So you’ve spent months building your mobile application and it is safely submitted to Apple’s AppStore, RIM’s AppWorld or Android’s Market Place. All you have to do is sit back and enjoy the spoils and riches that will come pouring in as soon as it goes live.
If you are one of the many (unbelievably) that think building the application is the hard part, that sales and marketing are not important or that the app stores themselves offer the best awareness-making for your app then this list is for you. I say this with certainty that marketing is more than 99% of the effort that goes into application development for mobile devices.
So here, without further delay, are the first 5 things you can do to help market your app — beyond just putting in the App Stores and hoping.
- Create a web site
I know, old school but absolutely necessary. If you don’t have a site that clearly articulates the reason for someone to drop some cash or to instill confidence, people will be reluctant to buy your product. A few more hints: Always include a way for someone to get help/support for technical issues – and be RESPONSIVE. Always include a demo movie or tutorial on the site to show what it is like to maneuver within your product. Always have plenty of screen shots to showcase the product. Always include testimonials from actual users — if you don’t have any, use the App Store comments/feedback (as long as it is good) and NEVER just stream the feedback from the various stores to your website without vetting them first. Bad reviews don’t help and there are bound to be some.

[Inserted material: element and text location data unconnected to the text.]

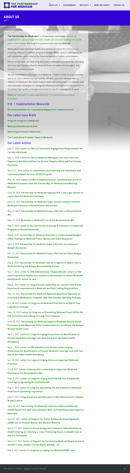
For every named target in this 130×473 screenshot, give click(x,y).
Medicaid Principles (26, 94)
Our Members (69, 5)
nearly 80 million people (67, 49)
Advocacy (84, 5)
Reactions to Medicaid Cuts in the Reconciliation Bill (47, 220)
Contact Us (119, 5)
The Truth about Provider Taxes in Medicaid (30, 137)
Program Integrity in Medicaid (23, 120)
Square (27, 468)
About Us (53, 5)
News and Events (102, 5)
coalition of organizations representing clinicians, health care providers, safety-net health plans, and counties (45, 40)
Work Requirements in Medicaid (24, 131)
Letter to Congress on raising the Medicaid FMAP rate (47, 450)
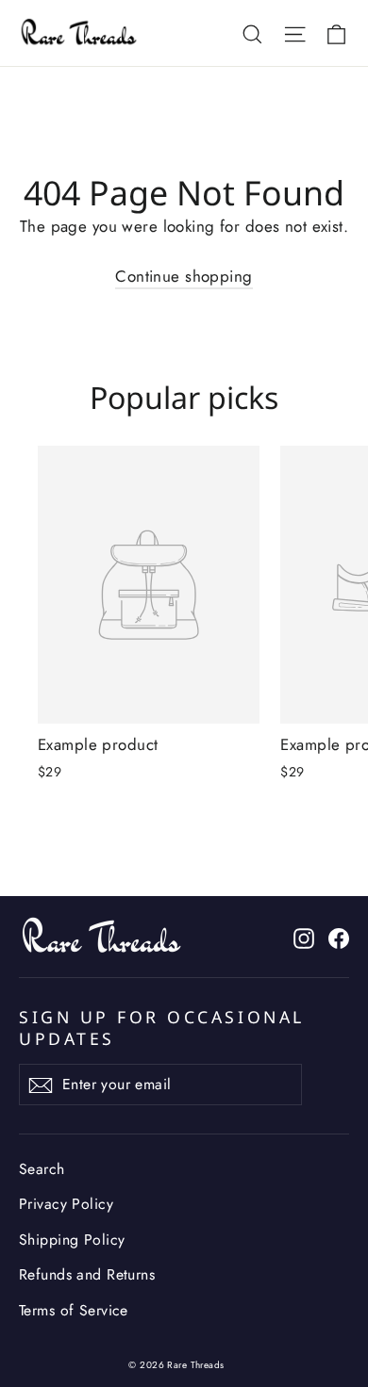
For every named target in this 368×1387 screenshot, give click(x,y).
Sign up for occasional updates (162, 1027)
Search (42, 1169)
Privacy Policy (66, 1204)
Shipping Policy (72, 1239)
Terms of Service (73, 1310)
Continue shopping (183, 276)
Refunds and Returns (87, 1274)
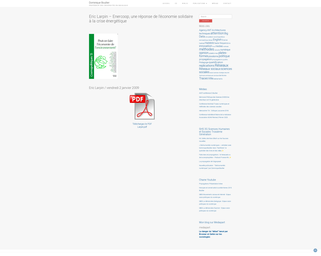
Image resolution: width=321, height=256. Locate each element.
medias (219, 46)
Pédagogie (204, 62)
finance (224, 40)
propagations (217, 59)
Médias (215, 3)
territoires (222, 75)
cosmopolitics (219, 37)
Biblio (185, 3)
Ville (210, 78)
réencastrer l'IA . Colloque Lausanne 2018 (213, 111)
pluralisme (213, 56)
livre (214, 46)
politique (224, 56)
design (211, 40)
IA (229, 43)
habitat (202, 43)
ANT (209, 30)
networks (217, 50)
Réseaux (221, 65)
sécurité (226, 72)
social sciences (214, 72)
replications (206, 65)
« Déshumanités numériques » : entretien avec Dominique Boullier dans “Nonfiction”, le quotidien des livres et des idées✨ (215, 148)
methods (226, 46)
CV (176, 3)
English (217, 39)
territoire (216, 75)
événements (218, 79)
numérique (225, 49)
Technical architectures (206, 75)
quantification (216, 62)
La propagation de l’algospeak (210, 161)
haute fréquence (221, 43)
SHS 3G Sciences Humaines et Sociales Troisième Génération (214, 132)
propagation (205, 59)
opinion (204, 53)
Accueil (166, 3)
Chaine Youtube (207, 179)
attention (217, 33)
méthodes (206, 49)
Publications (199, 3)
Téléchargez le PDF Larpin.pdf (142, 125)
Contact (227, 3)
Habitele (209, 42)
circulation (209, 37)
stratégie (221, 72)
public (225, 59)
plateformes (213, 53)
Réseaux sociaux (210, 69)
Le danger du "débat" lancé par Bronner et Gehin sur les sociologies (213, 234)
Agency (203, 30)
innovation (205, 46)
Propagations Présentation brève (210, 184)
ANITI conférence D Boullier (208, 93)
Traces (203, 78)
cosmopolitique (203, 40)
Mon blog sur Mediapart (212, 222)
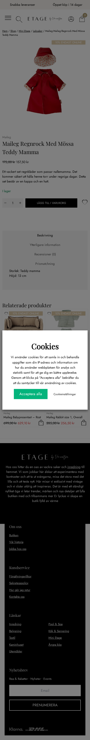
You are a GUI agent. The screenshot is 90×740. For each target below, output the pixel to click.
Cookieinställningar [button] (65, 394)
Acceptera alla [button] (30, 394)
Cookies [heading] (45, 346)
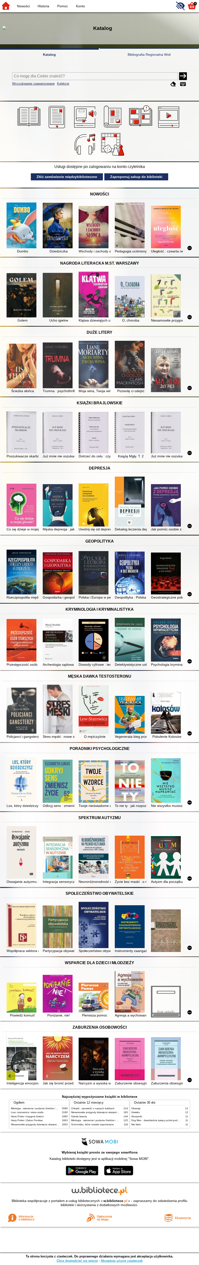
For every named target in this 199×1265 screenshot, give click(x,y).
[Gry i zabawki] (113, 156)
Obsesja (136, 1108)
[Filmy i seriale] (169, 128)
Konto (80, 6)
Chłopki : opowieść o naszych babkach (93, 1108)
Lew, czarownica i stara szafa (27, 1112)
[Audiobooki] (86, 128)
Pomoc (62, 6)
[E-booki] (58, 128)
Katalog (49, 54)
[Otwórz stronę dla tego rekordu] (22, 226)
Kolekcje (63, 83)
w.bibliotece (115, 1201)
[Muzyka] (86, 156)
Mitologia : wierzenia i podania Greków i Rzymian (38, 1108)
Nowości (23, 6)
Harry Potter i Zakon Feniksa (27, 1120)
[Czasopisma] (113, 128)
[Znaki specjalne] (183, 84)
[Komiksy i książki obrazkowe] (141, 128)
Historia (43, 6)
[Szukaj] (183, 76)
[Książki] (30, 128)
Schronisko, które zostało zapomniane (92, 1124)
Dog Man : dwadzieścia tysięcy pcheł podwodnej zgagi (161, 1120)
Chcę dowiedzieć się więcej (77, 1261)
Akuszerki (136, 1116)
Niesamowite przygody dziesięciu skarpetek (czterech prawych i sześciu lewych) (55, 1124)
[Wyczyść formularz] (173, 84)
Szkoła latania (79, 1116)
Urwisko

Some great examples are PumpOne’s Fitness Builder website and Zeebu Mobile’s BabyGo! site.
- Start listening to your potential customers
Set up an RSS reader account (such as Google Reader) and search for key terms that describe your product, describe the pain of your customer or even your competitors product. Searches should be in Google, Google news, Google blog search and Twitter. Monitor this daily and start engaging with the conversations that are going on around you. You need to be a part of it through Facebook, Twitter and the blog world.
- Engage with the influencers
I do think you need to submit your application to as many review sites as possible but that is an ongoing and never-ending process. While that continues, I would suggest you find the key 10 — those in the media, be they bloggers, video bloggers (hint), podcasts or print folk — and start engaging with them. If they cover the space your app targets and you follow them then you know they can have a big impact on awareness for your application.

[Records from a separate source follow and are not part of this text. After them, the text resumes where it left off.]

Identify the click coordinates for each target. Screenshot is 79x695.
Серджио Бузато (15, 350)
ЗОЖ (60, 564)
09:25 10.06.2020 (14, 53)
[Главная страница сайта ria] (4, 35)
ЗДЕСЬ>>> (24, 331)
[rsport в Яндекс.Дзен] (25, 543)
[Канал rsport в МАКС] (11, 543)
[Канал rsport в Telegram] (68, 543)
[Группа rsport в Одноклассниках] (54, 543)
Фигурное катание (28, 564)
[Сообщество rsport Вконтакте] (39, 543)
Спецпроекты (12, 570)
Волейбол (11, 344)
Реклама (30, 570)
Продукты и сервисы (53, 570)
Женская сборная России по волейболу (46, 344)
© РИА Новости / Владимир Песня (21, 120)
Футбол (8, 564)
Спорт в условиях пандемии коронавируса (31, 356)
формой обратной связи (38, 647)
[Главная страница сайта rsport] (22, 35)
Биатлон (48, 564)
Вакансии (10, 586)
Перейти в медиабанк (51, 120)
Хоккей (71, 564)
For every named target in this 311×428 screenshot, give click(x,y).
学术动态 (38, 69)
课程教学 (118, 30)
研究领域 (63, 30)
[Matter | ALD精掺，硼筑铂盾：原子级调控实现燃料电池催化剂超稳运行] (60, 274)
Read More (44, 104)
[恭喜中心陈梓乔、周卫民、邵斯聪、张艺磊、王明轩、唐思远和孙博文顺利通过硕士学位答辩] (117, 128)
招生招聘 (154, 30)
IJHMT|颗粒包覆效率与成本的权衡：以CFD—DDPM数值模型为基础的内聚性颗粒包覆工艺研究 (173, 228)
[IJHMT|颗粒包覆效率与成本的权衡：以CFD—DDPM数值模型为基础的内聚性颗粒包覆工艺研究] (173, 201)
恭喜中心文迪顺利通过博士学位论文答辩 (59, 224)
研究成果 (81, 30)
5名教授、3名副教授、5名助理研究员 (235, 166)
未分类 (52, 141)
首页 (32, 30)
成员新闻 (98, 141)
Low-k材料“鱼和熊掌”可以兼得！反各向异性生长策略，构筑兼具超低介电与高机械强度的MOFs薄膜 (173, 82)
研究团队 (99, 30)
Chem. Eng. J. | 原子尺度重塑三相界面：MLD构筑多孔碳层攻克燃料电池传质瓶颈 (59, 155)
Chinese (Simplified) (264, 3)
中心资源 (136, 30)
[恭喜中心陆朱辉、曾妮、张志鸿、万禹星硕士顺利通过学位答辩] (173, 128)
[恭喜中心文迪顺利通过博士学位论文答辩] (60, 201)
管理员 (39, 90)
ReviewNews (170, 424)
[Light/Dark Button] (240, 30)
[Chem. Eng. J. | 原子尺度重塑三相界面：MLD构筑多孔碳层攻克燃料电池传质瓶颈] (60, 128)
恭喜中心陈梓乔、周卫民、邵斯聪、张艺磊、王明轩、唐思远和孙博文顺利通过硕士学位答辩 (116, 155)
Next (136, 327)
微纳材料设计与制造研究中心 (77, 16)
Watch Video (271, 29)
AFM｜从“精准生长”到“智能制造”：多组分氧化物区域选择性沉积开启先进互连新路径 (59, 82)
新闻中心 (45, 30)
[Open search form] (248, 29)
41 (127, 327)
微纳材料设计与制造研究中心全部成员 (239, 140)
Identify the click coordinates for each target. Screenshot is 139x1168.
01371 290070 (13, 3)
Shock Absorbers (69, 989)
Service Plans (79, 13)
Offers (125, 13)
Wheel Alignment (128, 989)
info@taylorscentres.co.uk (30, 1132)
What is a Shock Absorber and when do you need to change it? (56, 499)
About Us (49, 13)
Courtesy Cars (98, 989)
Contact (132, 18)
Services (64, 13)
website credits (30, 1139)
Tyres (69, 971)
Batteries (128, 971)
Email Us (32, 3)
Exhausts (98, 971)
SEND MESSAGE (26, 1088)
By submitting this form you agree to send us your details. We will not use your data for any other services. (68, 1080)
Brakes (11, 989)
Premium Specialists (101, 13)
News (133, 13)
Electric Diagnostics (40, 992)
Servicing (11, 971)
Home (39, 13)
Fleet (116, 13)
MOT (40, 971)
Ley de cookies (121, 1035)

- Market the story as well as the app
Huh? The app is only half the story, the development process, the highs and lows, the places it was built and the obstacles overcome make up the rest. Here’s a perfect example. A company I interviewed for UNTETHER.tv, Glitchsoft, are launching a bartending time management game and the lead developer’s story is as interesting as the game. He works, hard. He found investment from one of Canada’s ONLY billionaires (Terry Matthews). He credits Starbucks, ViaRail and various hockey arenas as the place he wrote the most code and, for good measure, had a management change about 6 weeks before launch. What’s your story? Use it.
- Write to be found
Opportunities abound to help your app be found and you should be using each and every one to their fullest. Write about the market your application targets — for your blog or someone else’s (preferably an influencer). Write your descriptions and keyword search terms for the application stores as though you were looking for your product, not as the developer. Create keyword-rich content for your website. Create a Twitter hashtag and use it on every tweet. The more ways to be found, the more terms that lead to your application, the higher the conversion.
These are just the basics and take time — I mean a lot of time — to get right but marketing is more important than the development of the product because this effort needs to sustained throughout the life of the product. Develop, deploy and develop the next product and relying on the marketing might of the stores rarely works — you have a greater chance of winning the lottery than being a featured AppStore app — so focus on building your brand at the same time as aiming for the panacea of mobile app awareness bliss.